1.0Marktüberblick
- 2 473
- Unternehmen der Klasse Versicherungsmakler und -agenten (NOGA 662200) im Jahr 2024, gegenüber 2 746 im Jahr 2019 (BFS STATENT). Das FINMA-Register der Versicherungsvermittler umfasste am 13. September 2026 11 987 Einträge, natürliche und juristische Personen zusammen, und führt seit dem 1. Januar 2024 nur noch ungebundene Vermittler. Die rund 2 200 registrierten Vermittler und 600-700 unabhängigen Broker der Ausgabe vom Februar 2026 entsprechen keiner der beiden Quellen und wurden zurückgezogen.
- 19 588
- Beschäftigte der NOGA-662200-Unternehmen im Jahr 2024, entsprechend 16 159 Vollzeitäquivalenten, gegenüber 19 058 Beschäftigten 2019 (BFS STATENT).
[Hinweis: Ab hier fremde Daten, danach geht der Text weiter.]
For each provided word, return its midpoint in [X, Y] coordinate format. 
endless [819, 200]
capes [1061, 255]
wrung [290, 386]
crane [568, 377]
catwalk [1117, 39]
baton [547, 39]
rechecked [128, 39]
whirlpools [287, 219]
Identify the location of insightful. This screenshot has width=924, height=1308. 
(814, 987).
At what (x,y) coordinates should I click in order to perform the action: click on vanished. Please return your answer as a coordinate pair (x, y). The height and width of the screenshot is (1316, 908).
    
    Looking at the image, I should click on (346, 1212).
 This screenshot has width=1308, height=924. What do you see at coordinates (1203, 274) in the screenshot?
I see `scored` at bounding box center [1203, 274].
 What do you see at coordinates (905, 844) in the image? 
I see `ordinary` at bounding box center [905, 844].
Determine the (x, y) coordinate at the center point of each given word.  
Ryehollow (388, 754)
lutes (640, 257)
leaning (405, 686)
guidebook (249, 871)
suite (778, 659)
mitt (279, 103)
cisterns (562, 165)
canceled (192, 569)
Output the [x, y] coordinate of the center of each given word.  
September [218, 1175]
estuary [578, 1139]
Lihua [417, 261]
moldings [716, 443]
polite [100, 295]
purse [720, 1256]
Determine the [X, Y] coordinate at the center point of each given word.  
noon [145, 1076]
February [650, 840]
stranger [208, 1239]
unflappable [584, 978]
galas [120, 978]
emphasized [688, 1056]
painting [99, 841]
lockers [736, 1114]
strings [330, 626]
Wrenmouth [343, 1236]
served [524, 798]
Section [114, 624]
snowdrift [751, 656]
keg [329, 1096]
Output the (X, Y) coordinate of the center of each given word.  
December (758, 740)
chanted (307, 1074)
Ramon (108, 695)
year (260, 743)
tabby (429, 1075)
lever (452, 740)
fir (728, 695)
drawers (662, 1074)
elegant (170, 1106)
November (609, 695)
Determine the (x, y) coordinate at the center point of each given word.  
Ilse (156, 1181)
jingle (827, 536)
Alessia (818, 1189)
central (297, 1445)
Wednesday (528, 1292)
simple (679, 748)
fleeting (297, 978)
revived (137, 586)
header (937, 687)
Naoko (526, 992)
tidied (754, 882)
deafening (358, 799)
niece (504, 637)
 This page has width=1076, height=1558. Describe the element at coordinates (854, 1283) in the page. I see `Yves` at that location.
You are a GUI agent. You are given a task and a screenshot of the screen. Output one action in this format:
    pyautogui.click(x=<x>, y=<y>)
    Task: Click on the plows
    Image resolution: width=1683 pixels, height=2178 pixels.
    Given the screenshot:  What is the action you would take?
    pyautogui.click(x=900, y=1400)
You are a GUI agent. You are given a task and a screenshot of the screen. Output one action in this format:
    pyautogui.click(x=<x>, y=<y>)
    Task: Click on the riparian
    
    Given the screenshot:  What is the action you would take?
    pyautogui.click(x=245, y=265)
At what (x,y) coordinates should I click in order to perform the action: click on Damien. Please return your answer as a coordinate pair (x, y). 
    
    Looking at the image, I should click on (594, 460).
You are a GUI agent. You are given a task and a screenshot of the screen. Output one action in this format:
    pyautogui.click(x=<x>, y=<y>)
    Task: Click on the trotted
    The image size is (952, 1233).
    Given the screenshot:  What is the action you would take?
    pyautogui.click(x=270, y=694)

Die Klasse folgt der europäischen Definition von Versicherungsagenten und -maklern und umfasst deshalb neben Brokern auch selbständige Agenturen. Die 12 000-15 000 der Ausgabe vom Februar 2026 hatten keine Quelle.
- +3,1%
- Wachstum der Nichtleben-Prämien im Schweizer Geschäft 2025, gemäss FINMA-Daten, die der SVV im September 2026 veröffentlichte; die Kranken- und Unfallzusatzversicherung wuchs um 2,6%, die Einzelleben um 4,2%, die Kollektivleben sank um 1,7%. Das ist der Pool, in den Broker Geschäft platzieren: Die Schweizer Prämien der Privatversicherer beliefen sich 2025 gemäss SVV-Hochrechnung vom Februar auf rund CHF 56,6 Mrd. (CHF 22,6 Mrd. Leben, CHF 17,1 Mrd. Kranken und Unfall, CHF 16,9 Mrd. Nichtleben). Keine Quelle misst den Umsatz der Broker oder den über Broker platzierten Anteil; die Marktgrösse von rund CHF 60 Mrd. und der Brokeranteil von 25-30% der Ausgabe vom Februar 2026 wurden deshalb zurückgezogen, ebenso ihre Wachstumsrate von rund 3-4%. Die Brokerbranche selbst wächst an Firmen nicht: Die NOGA-662200-Unternehmen nahmen von 2019 bis 2024 um 10% ab, während die Beschäftigung um 2,8% stieg.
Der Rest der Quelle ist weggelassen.